Disposer d’une souveraineté numérique paraît urgent, alors que le secteur privé, principalement américain à travers les géants technologiques, domine la recherche en IA et que la Chine aspire à devenir le leader mondial d’ici 2030. La France et l’Europe doivent éviter de devenir purement et simplement « une colonie numérique », estiment les parlementaires qui précisent : « l’Union européenne mise aujourd’hui sur la régulation de l’IA mais cela reste insuffisant face à la taille et à l’avance des puissances américaine et chinoise ». Pour la contrer, des acteurs français et européens puissants doivent se développer. Or, le plan France IA de janvier 2017 a été abandonné et la stratégie nationale et européenne de mars 2018 (rapport de Cédric Villani) a apporté des résultats insuffisants selon la Cour des comptes.
Sans vouloir rivaliser avec la Chine et les États-Unis, il faudrait développer une filière française ou européenne autonome, sur toute la chaîne de valeur. En résumé : « mieux vaut une bonne IA chez soi qu’une très bonne IA chez les autres »… La politique publique de l’IA devra bénéficier d’un pilotage stratégique à dimension interministérielle. L’Opecst, dont la mission se situe à la croisée des mondes politique et scientifique, pourrait assurer le suivi et l’évaluation de cette politique. Et, afin d’encadrer les développements en cours et d’anticiper d’éventuels risques, une gouvernance mondiale pourrait être placée sous l’égide de l’ONU.

# # #

* _Consignes_:
a: Veuillez relever toutes les années mentionnées dans le texte sur la souveraineté numérique.
b: Rédigez la suite du texte sur la souveraineté numérique en partant de sa dernière phrase.
La liste qui suit n'est d'aucune utilité ici.

* _Informations fournies_:

# # #

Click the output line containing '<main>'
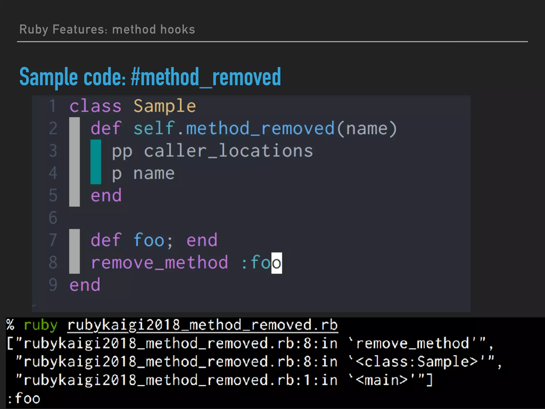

# # #

* _Réponses aux exercices_:
a: 2030, 2017, 2018

b:
Tout le monde sera amené à utiliser de plus en plus les IA génératives, avec leurs nouveaux risques : attaques informatiques à grande échelle, fausses informations, falsification de contenus et de produits en temps réel, influence sur les élections… Les conséquences sur la santé psychologique sont encore inconnues et un risque d’uniformisation cognitive et culturelle existe. Car « la conjugaison de l’écran et de l’IA enferme l’utilisateur dans des bulles de filtres et des croyances subjectives », explique la sénatrice de Seine-Saint-Denis, Corinne Narassiguin. Il faudra aussi conserver la diversité culturelle et linguistique, créer des bases de données autour de la culture française… Quant au mode de raisonnement, il doit demeurer à la fois inductif et déductif ; or, l’IA tend à privilégier le raisonnement inductif qui, même fondé sur des milliards d’exemples, peut toujours être démenti par un ou plusieurs contre-exemples. Bref, « l’éducation à l’IA est urgente », conclut la sénatrice.
L’IA sera également présente dans l’accès aux services publics de l’État et des collectivités, où des assistants numériques pourront guider les internautes. Interrogé, le sénateur de l’Ain, Patrick Chaize, a précisé que ce sujet ne faisait pas partie de l’étude de l’Opecst, mais qu’il touche la question de l’inclusion numérique. Celle-ci était en cours de discussion dans le projet de loi de finances pour 2025, abandonné pour cause de destitution du gouvernement. « Avec l’arrivée de l’IA, il faudra aller plus loin en matière d’inclusion », précise le sénateur.
Par ailleurs, devant la consommation d’énergie et de matières premières nécessaire pour collecter les données, les stocker, effectuer des milliards de milliards de calculs, développer des modèles dans des supercalculateurs, les parlementaires souhaitent également tendre vers des « IA frugales et efficaces ».
Dans le rapport de plus de trois cents pages, que ses membres ont adopté à l’unanimité, l’Opecst émet dix-huit recommandations.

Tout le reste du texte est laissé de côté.